On Fri, 2011-05-20 at 06:24 -0400, Christoph Hellwig wrote:
> On Thu, May 19, 2011 at 04:53:44PM -0500, Alex Elder wrote:
> > The first is, why not support it for non-delaylog?
>
> Because:
>
> a) performance is going to suck even more horribly with the
> amount of trim commands needed, with no chance of actually
> fixing it
> b) the async discard code in patch 3 not easily applyable to
> the non-delaylog case, we'd need to keep two parallel codebases,
> one of them guaranteed to be untested.
I hadn't looked through all of the patches yet.
> > Second, why is it a two phase operation (marking an
> > extent for discard, then doing all the discards at
> > once)?
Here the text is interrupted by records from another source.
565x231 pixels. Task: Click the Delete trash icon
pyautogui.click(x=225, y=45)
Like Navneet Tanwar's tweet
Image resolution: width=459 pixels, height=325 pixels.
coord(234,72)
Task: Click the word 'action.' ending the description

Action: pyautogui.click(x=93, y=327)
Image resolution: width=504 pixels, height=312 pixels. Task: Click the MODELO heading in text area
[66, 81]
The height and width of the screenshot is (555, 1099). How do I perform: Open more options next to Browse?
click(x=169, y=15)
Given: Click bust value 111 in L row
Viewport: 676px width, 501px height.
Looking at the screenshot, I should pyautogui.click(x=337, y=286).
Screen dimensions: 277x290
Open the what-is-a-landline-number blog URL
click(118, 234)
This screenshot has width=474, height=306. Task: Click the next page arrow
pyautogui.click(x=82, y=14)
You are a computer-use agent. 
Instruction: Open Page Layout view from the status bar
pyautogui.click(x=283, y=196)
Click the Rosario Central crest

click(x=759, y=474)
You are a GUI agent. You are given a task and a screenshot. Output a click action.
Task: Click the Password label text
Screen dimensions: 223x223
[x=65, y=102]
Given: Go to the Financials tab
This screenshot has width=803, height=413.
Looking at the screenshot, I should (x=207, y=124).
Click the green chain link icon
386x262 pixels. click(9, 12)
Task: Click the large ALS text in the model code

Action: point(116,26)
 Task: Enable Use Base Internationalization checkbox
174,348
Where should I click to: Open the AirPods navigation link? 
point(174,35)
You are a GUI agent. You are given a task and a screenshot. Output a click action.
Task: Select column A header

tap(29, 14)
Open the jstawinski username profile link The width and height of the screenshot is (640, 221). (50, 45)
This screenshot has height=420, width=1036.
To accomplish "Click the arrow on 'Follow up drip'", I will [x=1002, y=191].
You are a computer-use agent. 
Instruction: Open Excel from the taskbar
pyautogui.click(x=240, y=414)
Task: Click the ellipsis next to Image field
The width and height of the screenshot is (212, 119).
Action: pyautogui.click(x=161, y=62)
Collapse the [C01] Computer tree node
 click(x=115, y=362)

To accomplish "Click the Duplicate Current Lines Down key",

Is it just so you can do the discards without
> > holding the perag lock?
>
> Because we must prevent the allocation code from reusing an extent
> that is undergoing a discard right now to prevent corruption, thus
> we need to mark it as do not touch first.
OK.
> > > xfs_trans_committed_bulk(ctx->cil->xc_log->l_ailp, ctx->lv_chain,
> > > ctx->start_lsn, abort);
> > >
> > > xfs_alloc_busy_sort(&ctx->busy_extents);
> >
> > I still think sorting the list belongs inside xfs_alloc_busy_clear().
> > I see that list_sort() is not necessarily trivial for an already
> > sorted list though...
>
> It's a bad idea to do the sort twice for no good reason, and adding
> another parameter to further overload xfs_alloc_busy_clear behaviour
> doesn't seem smart either.
It's fine, it's just the purist in me that wants the interface
to hide the dirty work of sorting. But I concede your points
here--not a big deal.
> > if (error == EOPNOTSUPP) {
> > /*
> > * Report this once per mount point somehow?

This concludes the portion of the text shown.